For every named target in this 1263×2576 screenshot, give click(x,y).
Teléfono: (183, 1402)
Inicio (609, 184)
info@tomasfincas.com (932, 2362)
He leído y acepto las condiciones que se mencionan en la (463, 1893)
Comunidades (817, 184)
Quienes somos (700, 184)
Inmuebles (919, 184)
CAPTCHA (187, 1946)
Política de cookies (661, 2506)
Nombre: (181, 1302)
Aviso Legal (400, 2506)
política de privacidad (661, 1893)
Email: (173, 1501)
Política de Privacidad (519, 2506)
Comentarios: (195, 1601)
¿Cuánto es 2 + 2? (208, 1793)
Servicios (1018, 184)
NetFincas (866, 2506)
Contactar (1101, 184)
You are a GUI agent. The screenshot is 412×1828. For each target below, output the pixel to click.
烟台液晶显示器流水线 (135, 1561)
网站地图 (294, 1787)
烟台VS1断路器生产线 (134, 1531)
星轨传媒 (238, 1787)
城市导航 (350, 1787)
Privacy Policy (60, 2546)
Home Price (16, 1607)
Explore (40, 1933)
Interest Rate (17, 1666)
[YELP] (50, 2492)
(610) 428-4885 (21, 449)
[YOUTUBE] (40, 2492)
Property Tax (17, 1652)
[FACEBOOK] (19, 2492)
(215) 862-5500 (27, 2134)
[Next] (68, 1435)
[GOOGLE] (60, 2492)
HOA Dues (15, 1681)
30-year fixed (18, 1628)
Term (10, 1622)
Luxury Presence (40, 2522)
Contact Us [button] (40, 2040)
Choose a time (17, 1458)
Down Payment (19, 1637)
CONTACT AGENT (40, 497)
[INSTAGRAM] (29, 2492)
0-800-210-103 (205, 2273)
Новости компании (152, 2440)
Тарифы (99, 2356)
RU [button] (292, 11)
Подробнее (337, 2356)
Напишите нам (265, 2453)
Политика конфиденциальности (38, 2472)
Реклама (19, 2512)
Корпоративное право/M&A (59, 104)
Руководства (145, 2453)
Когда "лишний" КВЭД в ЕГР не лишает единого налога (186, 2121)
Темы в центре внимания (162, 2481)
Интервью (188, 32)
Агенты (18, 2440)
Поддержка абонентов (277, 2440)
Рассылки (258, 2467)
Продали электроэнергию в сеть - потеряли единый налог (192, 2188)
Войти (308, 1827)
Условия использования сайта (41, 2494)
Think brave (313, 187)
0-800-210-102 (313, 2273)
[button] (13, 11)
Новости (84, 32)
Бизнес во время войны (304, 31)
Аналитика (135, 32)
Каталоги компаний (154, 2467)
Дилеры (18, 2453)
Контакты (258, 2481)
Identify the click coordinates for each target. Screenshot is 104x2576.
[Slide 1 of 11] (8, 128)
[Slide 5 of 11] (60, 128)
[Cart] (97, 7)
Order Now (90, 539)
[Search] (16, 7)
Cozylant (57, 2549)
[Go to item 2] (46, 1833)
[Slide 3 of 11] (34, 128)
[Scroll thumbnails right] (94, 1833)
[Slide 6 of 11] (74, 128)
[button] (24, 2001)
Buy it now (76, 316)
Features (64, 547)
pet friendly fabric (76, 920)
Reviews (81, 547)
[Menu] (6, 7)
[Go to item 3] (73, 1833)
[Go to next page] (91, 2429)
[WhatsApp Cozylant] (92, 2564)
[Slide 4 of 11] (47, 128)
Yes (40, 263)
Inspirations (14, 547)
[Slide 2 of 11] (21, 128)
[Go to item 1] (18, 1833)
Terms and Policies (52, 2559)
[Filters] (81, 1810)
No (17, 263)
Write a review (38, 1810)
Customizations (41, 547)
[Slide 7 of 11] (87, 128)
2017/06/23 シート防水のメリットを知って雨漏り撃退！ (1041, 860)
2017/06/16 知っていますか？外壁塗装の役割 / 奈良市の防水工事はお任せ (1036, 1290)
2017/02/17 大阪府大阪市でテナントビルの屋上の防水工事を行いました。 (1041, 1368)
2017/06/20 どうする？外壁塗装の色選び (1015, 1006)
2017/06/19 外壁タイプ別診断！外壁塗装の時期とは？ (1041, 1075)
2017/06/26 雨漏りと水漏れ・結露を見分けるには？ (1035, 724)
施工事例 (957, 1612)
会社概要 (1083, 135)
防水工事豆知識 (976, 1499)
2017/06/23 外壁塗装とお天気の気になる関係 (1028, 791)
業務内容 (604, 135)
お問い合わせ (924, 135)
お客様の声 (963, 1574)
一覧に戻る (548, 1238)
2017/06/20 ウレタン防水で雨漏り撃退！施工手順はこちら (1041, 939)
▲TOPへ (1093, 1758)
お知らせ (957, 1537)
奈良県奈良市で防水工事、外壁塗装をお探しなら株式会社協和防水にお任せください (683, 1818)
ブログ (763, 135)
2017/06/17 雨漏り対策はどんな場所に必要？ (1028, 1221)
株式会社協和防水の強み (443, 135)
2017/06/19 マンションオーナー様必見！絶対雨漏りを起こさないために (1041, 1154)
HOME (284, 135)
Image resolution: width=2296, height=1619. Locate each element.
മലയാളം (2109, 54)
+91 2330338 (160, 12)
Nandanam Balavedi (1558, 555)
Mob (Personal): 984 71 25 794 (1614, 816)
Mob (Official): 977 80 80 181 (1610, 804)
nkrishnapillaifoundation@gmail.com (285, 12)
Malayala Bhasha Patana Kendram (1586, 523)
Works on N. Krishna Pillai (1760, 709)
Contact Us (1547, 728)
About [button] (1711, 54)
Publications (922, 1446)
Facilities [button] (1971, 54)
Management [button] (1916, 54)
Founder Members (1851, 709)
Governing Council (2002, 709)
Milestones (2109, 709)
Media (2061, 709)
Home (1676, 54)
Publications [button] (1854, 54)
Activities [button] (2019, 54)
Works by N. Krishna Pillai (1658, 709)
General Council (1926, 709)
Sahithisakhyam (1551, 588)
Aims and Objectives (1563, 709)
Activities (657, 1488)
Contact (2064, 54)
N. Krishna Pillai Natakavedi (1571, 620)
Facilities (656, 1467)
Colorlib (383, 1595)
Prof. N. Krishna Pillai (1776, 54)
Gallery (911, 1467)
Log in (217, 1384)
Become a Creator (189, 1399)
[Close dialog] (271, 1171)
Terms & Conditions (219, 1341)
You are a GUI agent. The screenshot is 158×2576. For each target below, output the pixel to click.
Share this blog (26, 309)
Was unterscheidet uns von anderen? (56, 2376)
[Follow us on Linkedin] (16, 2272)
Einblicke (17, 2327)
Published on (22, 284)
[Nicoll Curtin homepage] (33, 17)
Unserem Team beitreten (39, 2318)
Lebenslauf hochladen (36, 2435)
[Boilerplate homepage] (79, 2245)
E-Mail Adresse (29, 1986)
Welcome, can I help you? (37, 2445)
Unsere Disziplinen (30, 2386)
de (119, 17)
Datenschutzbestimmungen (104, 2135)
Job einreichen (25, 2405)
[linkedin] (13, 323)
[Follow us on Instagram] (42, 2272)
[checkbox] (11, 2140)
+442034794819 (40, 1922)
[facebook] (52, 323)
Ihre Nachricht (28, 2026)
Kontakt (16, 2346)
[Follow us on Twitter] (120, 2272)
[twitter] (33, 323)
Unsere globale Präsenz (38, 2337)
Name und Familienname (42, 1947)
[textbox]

Task statement:
The records must be given again in full, exactly as shown.

Reply to the task:
For every named target in this 1263×2576 screenshot, give click(x,y).
Teléfono: (183, 1402)
Inicio (609, 184)
info@tomasfincas.com (932, 2362)
He leído y acepto las condiciones que se mencionan en la (463, 1893)
Comunidades (817, 184)
Quienes somos (700, 184)
Inmuebles (919, 184)
CAPTCHA (187, 1946)
Política de cookies (661, 2506)
Nombre: (181, 1302)
Aviso Legal (400, 2506)
política de privacidad (661, 1893)
Email: (173, 1501)
Política de Privacidad (519, 2506)
Comentarios: (195, 1601)
¿Cuánto es 2 + 2? (208, 1793)
Servicios (1018, 184)
NetFincas (866, 2506)
Contactar (1101, 184)
You are a GUI agent. The screenshot is 412×1828. For each target below, output the pixel to click.
烟台液晶显示器流水线 (135, 1561)
网站地图 (294, 1787)
烟台VS1断路器生产线 (134, 1531)
星轨传媒 (238, 1787)
城市导航 (350, 1787)
Privacy Policy (60, 2546)
Home Price (16, 1607)
Explore (40, 1933)
Interest Rate (17, 1666)
[YELP] (50, 2492)
(610) 428-4885 (21, 449)
[YOUTUBE] (40, 2492)
Property Tax (17, 1652)
[FACEBOOK] (19, 2492)
(215) 862-5500 (27, 2134)
[Next] (68, 1435)
[GOOGLE] (60, 2492)
HOA Dues (15, 1681)
30-year fixed (18, 1628)
Term (10, 1622)
Luxury Presence (40, 2522)
Contact Us [button] (40, 2040)
Choose a time (17, 1458)
Down Payment (19, 1637)
CONTACT AGENT (40, 497)
[INSTAGRAM] (29, 2492)
0-800-210-103 (205, 2273)
Новости компании (152, 2440)
Тарифы (99, 2356)
RU [button] (292, 11)
Подробнее (337, 2356)
Напишите нам (265, 2453)
Политика конфиденциальности (38, 2472)
Реклама (19, 2512)
Корпоративное право/M&A (59, 104)
Руководства (145, 2453)
Когда "лишний" КВЭД в ЕГР не лишает единого налога (186, 2121)
Темы в центре внимания (162, 2481)
Интервью (188, 32)
Агенты (18, 2440)
Поддержка абонентов (277, 2440)
Рассылки (258, 2467)
Продали электроэнергию в сеть - потеряли единый налог (192, 2188)
Войти (308, 1827)
Условия использования сайта (41, 2494)
Think brave (313, 187)
0-800-210-102 (313, 2273)
[button] (13, 11)
Новости (84, 32)
Бизнес во время войны (304, 31)
Аналитика (135, 32)
Каталоги компаний (154, 2467)
Дилеры (18, 2453)
Контакты (258, 2481)
Identify the click coordinates for each target. Screenshot is 104x2576.
[Slide 1 of 11] (8, 128)
[Slide 5 of 11] (60, 128)
[Cart] (97, 7)
Order Now (90, 539)
[Search] (16, 7)
Cozylant (57, 2549)
[Go to item 2] (46, 1833)
[Slide 3 of 11] (34, 128)
[Scroll thumbnails right] (94, 1833)
[Slide 6 of 11] (74, 128)
[button] (24, 2001)
Buy it now (76, 316)
Features (64, 547)
pet friendly fabric (76, 920)
Reviews (81, 547)
[Menu] (6, 7)
[Go to item 3] (73, 1833)
[Go to next page] (91, 2429)
[WhatsApp Cozylant] (92, 2564)
[Slide 4 of 11] (47, 128)
Yes (40, 263)
Inspirations (14, 547)
[Slide 2 of 11] (21, 128)
[Go to item 1] (18, 1833)
Terms and Policies (52, 2559)
[Filters] (81, 1810)
No (17, 263)
Write a review (38, 1810)
Customizations (41, 547)
[Slide 7 of 11] (87, 128)
2017/06/23 シート防水のメリットを知って雨漏り撃退！ (1041, 860)
2017/06/16 知っていますか？外壁塗装の役割 / 奈良市の防水工事はお任せ (1036, 1290)
2017/02/17 大阪府大阪市でテナントビルの屋上の防水工事を行いました。 (1041, 1368)
2017/06/20 どうする？外壁塗装の色選び (1015, 1006)
2017/06/19 外壁タイプ別診断！外壁塗装の時期とは？ (1041, 1075)
2017/06/26 雨漏りと水漏れ・結露を見分けるには？ (1035, 724)
施工事例 (957, 1612)
会社概要 (1083, 135)
防水工事豆知識 (976, 1499)
2017/06/23 外壁塗装とお天気の気になる関係 (1028, 791)
業務内容 (604, 135)
お問い合わせ (924, 135)
お客様の声 (963, 1574)
一覧に戻る (548, 1238)
2017/06/20 ウレタン防水で雨漏り撃退！施工手順はこちら (1041, 939)
▲TOPへ (1093, 1758)
お知らせ (957, 1537)
奈良県奈良市で防水工事、外壁塗装をお探しなら株式会社協和防水にお任せください (683, 1818)
ブログ (763, 135)
2017/06/17 雨漏り対策はどんな場所に必要？ (1028, 1221)
株式会社協和防水の強み (443, 135)
2017/06/19 マンションオーナー様必見！絶対雨漏りを起こさないために (1041, 1154)
HOME (284, 135)
Image resolution: width=2296, height=1619. Locate each element.
മലയാളം (2109, 54)
+91 2330338 (160, 12)
Nandanam Balavedi (1558, 555)
Mob (Personal): 984 71 25 794 (1614, 816)
Mob (Official): 977 80 80 181 (1610, 804)
nkrishnapillaifoundation@gmail.com (285, 12)
Malayala Bhasha Patana Kendram (1586, 523)
Works on N. Krishna Pillai (1760, 709)
Contact Us (1547, 728)
About [button] (1711, 54)
Publications (922, 1446)
Facilities [button] (1971, 54)
Management [button] (1916, 54)
Founder Members (1851, 709)
Governing Council (2002, 709)
Milestones (2109, 709)
Media (2061, 709)
Home (1676, 54)
Publications [button] (1854, 54)
Activities [button] (2019, 54)
Works by N. Krishna Pillai (1658, 709)
General Council (1926, 709)
Sahithisakhyam (1551, 588)
Aims and Objectives (1563, 709)
Activities (657, 1488)
Contact (2064, 54)
N. Krishna Pillai Natakavedi (1571, 620)
Facilities (656, 1467)
Colorlib (383, 1595)
Prof. N. Krishna Pillai (1776, 54)
Gallery (911, 1467)
Log in (217, 1384)
Become a Creator (189, 1399)
[Close dialog] (271, 1171)
Terms & Conditions (219, 1341)
You are a GUI agent. The screenshot is 158×2576. For each target below, output the pixel to click.
Share this blog (26, 309)
Was unterscheidet uns von anderen? (56, 2376)
[Follow us on Linkedin] (16, 2272)
Einblicke (17, 2327)
Published on (22, 284)
[Nicoll Curtin homepage] (33, 17)
Unserem Team beitreten (39, 2318)
Lebenslauf hochladen (36, 2435)
[Boilerplate homepage] (79, 2245)
E-Mail Adresse (29, 1986)
Welcome, can I help you? (37, 2445)
Unsere Disziplinen (30, 2386)
de (119, 17)
Datenschutzbestimmungen (104, 2135)
Job einreichen (25, 2405)
[linkedin] (13, 323)
[Follow us on Instagram] (42, 2272)
[checkbox] (11, 2140)
+442034794819 (40, 1922)
[facebook] (52, 323)
Ihre Nachricht (28, 2026)
Kontakt (16, 2346)
[Follow us on Twitter] (120, 2272)
[twitter] (33, 323)
Unsere globale Präsenz (38, 2337)
Name und Familienname (42, 1947)
[textbox]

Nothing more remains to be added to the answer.